Does a fireplace add value to my home?

On average, a fireplace adds back to the home about the same amount you spent installing it. Add the monthly savings from heating the rooms you actually use instead of the whole house—often hundreds of dollars a year—and the value case is strong before you even count what a fire does for how your family uses the room.

What is an in-home preview and do I need one?

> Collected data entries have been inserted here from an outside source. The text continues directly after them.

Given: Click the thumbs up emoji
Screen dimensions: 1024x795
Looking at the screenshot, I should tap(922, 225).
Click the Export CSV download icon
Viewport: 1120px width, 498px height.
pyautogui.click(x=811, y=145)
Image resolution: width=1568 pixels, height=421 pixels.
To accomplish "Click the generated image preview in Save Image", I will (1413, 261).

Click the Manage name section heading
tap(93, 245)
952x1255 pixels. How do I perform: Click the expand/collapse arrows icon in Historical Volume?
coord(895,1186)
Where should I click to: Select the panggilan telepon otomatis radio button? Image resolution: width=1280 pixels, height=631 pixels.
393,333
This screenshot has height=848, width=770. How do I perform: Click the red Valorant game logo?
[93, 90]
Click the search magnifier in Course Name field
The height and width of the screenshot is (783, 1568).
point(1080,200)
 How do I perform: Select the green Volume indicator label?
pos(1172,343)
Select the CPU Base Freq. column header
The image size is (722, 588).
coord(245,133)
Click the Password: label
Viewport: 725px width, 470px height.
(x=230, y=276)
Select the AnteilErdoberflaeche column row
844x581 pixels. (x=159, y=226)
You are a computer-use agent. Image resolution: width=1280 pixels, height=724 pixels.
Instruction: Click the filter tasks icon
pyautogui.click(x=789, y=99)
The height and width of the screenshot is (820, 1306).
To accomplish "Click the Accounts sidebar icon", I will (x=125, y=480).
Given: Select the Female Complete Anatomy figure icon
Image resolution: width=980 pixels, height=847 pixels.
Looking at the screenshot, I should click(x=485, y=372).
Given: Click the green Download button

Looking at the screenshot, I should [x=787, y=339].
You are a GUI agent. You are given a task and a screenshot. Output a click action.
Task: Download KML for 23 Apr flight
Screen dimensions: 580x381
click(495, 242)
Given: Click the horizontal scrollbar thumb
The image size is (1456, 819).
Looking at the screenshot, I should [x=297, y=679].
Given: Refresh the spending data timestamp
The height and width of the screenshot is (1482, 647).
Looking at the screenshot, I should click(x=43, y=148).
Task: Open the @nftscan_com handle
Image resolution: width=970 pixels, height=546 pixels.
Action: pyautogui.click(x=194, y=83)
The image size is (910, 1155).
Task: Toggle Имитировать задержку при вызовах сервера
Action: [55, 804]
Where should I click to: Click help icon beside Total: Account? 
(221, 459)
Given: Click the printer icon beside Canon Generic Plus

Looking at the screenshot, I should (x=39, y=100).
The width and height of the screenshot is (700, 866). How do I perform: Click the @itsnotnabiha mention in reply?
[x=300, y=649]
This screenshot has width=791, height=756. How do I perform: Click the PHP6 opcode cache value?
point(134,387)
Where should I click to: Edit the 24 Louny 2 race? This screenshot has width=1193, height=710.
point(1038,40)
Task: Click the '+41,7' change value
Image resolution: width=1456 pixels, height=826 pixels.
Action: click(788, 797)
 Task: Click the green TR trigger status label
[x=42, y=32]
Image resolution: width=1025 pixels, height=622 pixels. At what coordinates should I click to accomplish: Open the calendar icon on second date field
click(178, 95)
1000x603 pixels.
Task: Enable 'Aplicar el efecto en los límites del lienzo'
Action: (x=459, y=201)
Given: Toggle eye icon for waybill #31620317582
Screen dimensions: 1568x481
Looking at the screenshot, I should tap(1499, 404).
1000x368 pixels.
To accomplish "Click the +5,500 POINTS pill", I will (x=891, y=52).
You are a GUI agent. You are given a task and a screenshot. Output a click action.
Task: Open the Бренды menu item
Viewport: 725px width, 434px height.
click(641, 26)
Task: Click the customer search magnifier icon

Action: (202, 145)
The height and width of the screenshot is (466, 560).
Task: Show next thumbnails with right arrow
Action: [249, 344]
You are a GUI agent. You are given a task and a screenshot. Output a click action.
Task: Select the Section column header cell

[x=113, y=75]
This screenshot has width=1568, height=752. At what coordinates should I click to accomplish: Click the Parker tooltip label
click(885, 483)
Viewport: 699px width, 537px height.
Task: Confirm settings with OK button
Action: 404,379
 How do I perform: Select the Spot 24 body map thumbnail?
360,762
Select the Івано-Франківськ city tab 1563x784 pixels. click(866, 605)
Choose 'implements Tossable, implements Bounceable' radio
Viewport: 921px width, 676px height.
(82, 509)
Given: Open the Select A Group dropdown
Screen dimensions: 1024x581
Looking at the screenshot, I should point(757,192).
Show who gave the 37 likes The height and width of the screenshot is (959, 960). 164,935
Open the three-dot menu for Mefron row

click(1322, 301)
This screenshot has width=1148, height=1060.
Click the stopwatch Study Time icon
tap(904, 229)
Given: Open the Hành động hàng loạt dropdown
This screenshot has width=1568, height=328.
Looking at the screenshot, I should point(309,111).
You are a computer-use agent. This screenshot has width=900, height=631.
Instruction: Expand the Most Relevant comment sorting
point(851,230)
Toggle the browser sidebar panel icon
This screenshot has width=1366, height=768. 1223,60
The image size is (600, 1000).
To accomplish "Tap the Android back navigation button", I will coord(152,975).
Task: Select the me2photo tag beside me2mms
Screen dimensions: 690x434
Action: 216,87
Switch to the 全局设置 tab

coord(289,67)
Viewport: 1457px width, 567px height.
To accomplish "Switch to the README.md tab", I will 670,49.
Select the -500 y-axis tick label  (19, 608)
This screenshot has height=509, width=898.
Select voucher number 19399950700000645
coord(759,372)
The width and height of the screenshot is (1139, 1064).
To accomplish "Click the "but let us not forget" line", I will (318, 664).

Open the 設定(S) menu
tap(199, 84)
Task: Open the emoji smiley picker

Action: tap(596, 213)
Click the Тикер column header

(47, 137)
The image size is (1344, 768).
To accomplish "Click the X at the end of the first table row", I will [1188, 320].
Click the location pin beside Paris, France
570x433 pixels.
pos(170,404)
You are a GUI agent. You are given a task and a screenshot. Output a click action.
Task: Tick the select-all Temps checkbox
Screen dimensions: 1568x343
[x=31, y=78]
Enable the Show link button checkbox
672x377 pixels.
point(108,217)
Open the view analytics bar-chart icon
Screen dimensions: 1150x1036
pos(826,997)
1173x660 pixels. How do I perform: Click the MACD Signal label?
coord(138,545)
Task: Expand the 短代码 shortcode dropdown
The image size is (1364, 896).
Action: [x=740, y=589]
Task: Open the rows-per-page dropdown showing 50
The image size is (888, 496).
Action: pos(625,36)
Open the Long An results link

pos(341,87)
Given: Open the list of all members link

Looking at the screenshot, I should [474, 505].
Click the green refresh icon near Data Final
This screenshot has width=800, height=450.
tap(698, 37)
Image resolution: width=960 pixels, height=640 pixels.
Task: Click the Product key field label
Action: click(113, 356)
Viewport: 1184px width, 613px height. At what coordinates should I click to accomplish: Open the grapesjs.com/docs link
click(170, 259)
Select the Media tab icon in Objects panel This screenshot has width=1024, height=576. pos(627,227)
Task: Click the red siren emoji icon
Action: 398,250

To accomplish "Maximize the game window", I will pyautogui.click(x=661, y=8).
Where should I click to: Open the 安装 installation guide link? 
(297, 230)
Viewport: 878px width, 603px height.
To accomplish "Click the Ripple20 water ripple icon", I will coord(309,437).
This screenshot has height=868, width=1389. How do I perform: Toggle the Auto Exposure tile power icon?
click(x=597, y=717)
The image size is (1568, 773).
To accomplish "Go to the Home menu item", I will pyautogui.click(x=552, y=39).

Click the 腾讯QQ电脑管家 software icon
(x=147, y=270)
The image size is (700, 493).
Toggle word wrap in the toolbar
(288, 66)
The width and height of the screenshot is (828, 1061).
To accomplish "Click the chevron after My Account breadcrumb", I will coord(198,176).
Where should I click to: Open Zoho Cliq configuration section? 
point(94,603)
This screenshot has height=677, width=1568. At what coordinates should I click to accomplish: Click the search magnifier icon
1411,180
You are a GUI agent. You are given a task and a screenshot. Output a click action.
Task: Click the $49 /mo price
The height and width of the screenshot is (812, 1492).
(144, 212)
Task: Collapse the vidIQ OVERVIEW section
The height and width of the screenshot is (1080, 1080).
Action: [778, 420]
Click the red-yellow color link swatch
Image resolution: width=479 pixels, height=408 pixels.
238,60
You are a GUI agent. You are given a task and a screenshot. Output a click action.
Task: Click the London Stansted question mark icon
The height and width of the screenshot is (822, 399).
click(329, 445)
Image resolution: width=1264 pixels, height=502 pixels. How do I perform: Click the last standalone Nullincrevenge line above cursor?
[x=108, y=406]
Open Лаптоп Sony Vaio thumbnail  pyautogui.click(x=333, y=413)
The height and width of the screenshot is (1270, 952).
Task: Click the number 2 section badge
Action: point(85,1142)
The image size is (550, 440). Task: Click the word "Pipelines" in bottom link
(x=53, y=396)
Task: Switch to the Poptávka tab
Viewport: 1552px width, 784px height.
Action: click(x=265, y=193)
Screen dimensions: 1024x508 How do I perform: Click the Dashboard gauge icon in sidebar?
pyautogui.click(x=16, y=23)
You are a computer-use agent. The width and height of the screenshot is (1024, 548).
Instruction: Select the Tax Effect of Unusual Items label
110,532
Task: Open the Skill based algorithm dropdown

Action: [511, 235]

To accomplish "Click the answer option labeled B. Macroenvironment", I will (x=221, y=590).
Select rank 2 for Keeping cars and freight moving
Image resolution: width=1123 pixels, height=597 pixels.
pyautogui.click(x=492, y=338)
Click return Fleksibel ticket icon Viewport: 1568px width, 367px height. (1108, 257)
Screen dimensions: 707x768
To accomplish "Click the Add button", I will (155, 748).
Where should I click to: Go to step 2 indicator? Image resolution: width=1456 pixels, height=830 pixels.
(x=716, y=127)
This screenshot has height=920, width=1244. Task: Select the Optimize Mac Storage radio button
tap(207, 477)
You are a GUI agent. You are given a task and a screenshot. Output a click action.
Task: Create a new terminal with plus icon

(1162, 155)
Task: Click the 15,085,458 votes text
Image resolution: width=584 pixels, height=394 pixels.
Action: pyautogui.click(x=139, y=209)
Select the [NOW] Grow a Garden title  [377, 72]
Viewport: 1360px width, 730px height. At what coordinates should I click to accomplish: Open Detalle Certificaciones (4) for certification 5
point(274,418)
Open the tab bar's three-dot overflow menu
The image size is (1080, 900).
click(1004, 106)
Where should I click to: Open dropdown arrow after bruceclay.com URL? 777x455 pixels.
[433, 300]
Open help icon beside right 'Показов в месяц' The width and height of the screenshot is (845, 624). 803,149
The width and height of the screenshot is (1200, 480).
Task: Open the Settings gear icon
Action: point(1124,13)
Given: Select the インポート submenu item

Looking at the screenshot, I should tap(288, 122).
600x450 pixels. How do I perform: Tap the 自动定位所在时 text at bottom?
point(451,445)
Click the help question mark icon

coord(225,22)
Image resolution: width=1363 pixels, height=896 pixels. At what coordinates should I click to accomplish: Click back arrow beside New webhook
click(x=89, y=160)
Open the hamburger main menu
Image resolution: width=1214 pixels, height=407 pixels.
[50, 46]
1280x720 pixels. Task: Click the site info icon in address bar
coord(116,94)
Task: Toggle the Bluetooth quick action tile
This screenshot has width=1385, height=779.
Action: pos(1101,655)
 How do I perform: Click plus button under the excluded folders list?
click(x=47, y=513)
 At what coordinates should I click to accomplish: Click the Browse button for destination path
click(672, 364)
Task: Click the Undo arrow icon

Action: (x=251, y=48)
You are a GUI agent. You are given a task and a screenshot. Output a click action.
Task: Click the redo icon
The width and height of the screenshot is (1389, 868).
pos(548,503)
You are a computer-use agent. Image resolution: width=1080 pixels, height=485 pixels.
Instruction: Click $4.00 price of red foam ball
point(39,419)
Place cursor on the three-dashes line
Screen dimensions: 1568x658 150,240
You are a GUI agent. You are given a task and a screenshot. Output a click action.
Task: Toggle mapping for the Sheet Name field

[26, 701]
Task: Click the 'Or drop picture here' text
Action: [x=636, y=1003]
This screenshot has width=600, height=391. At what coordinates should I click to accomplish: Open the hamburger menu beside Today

It's a visit where a hearth professional measures your space, confirms the model you picked actually works in your home, and walks the specs—framing, gas line, venting, finish work—before anything is ordered. Some details you just can't know until you see the house. Never make a down payment without one; it's the single most-skipped step that burns buyers.

Can a fireplace actually lower my heating bill?

Yes—by creating a comfort zone. A furnace heats every square foot of the house just to warm the one room you're in; a gas fireplace on low burns roughly a sixth of the gas a typical furnace does. Set the furnace around 55–60 degrees as a baseline, then heat the rooms your family actually uses. Families who heat this way commonly save $20–$60 a month.

Wood, gas, pellet, or electric—how do I choose?

Match the fuel to your life, not the other way around. Wood: lowest fuel cost and total power-outage independence, but you're hauling and stacking. Gas: press a button, set a thermostat, no maintenance to speak of. Pellet: wood economics with automatic feeding, in exchange for weekly cleaning and a need for electricity. Electric: plugs in anywhere with honest supplemental heat. Nobody regrets the fuel that fits how they actually live.